CMS has released its 2026 Inpatient Prospective Payment System (IPPS) Final Rule, solidifying a 2.6% payment increase, which accounts for a 3.3% market basket update and a -0.7% productivity adjustment.
The final rate is a slight improvement over the 2.4% increase in the proposed rule, but CMS still plans to move forward with other policies that will likely be received as a mixed bag by revenue cycle leaders.
DSH Payments and Quality Program Updates
Included in the final rule is a $2 billion increase in disproportionate share hospital (DSH) payments and a $192 million increase in new medical technology payments. Overall, hospital payments will increase by $5 billion in 2026 vs. 2025.
The rule also makes significant changes to quality reporting and value programs, removing the Health Equity Adjustment from the Hospital Value-based Purchasing program and eliminating four measures from the inpatient quality reporting program.
CMS also indicated it is moving forward with plans to incorporate Medicare Advantage patient data into calculations for the Hospital Readmission Reduction Program (HRRP). These changes will require close collaboration between revenue cycle and quality reporting teams to ensure accurate data collection across all patient populations.
Interoperability and Prior Authorization Rule Finalized
CMS has adopted three new certification criteria to support electronic prior authorization (PA) in the Health Data, Technology, and Interoperability: Electronic Prescribing, Real-time Prescription Benefit and Electronic Prior Authorization final rule, issued as a component of the IPPS final rule.
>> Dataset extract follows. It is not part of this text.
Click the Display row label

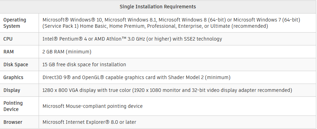[12, 90]
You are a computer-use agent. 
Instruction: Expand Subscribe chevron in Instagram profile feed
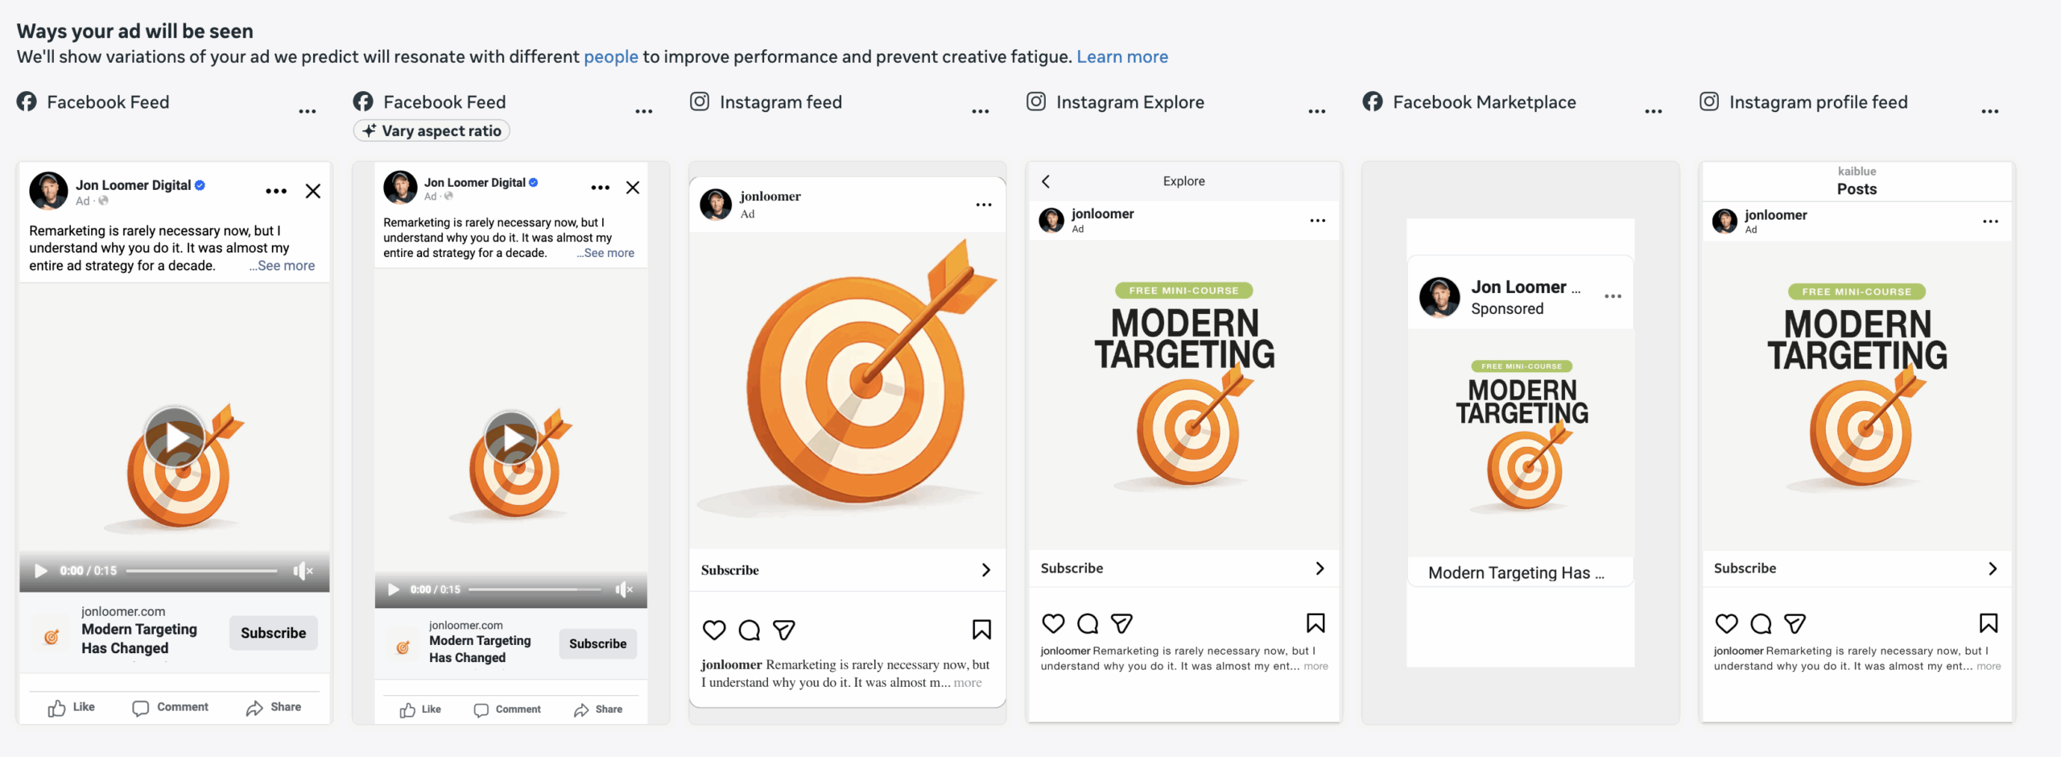[1993, 569]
These criteria lay the groundwork for payers to meet a January 1, 2027 deadline for implementing standardized electronic PA processes using FHIR APIs. A new electronic PA measure will also go into effect for the MIPS Promoting Interoperability performance category in 2027.
TEAM Model Launch Confirmed
The final rule confirms that the mandatory Transforming Episode Accountability Model (TEAM) will launch on January 1, 2026. The model will issue bundled payments for certain surgical procedures to hospitals in selected regions. Revenue cycle leaders at impacted hospitals will need to prepare for the complexities associated with bundled payments.
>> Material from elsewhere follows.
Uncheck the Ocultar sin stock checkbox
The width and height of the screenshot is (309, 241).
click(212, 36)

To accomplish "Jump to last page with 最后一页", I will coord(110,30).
The American Hospital Association (AHA) said suggested updates unveiled in the final rule are inadequate, particularly for hospitals in rural and underserved communities. The industry group also had specific criticism for the mandatory TEAM model.
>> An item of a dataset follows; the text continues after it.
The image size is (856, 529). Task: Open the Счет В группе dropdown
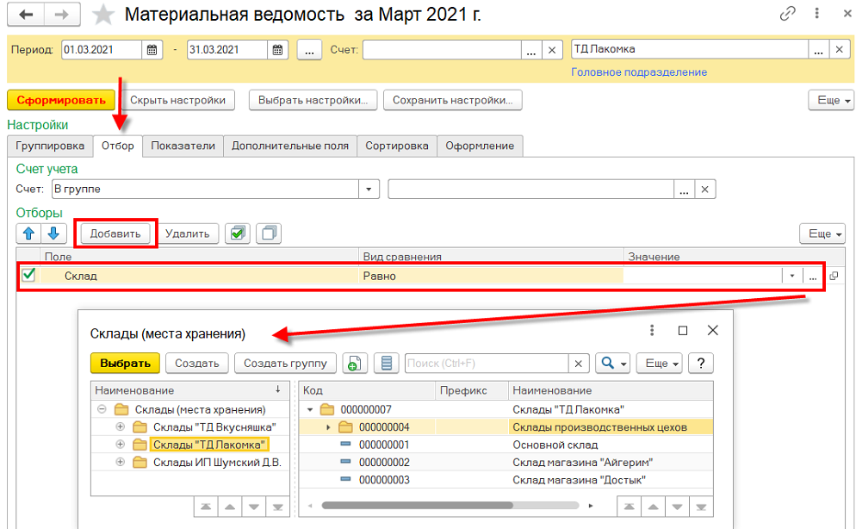pos(369,189)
"The AHA has long supported widespread adoption of meaningful, value-based and alternative payment models to deliver high-quality care at lower costs," AHA Senior Vice President of Public Policy Analysis and Development Ashley Thompson said in a statement.
"We remain worried that the Transforming Episode Accountability Model (TEAM) will not advance these objectives and puts at particular risk hospitals that are not of a large enough size or in a position to support the investments needed. This is why we continue to urge the agency to make TEAM voluntary."
Luke Gale is the revenue cycle editor for HealthLeaders.
KEY TAKEAWAYS
The AHA suggested that the payment increase is inadequate, but offered muted support for additional payments for disproportionate share hospitals.
The mandatory Transforming Episode Accountability Model is officially launching on Jan. 1, 2026, requiring affected hospitals to prep for the complexities of bundled payments.
The final rule includes new interoperability criteria that lay the groundwork for payers to meet a January 1, 2027, deadline for standardized electronic prior authorization.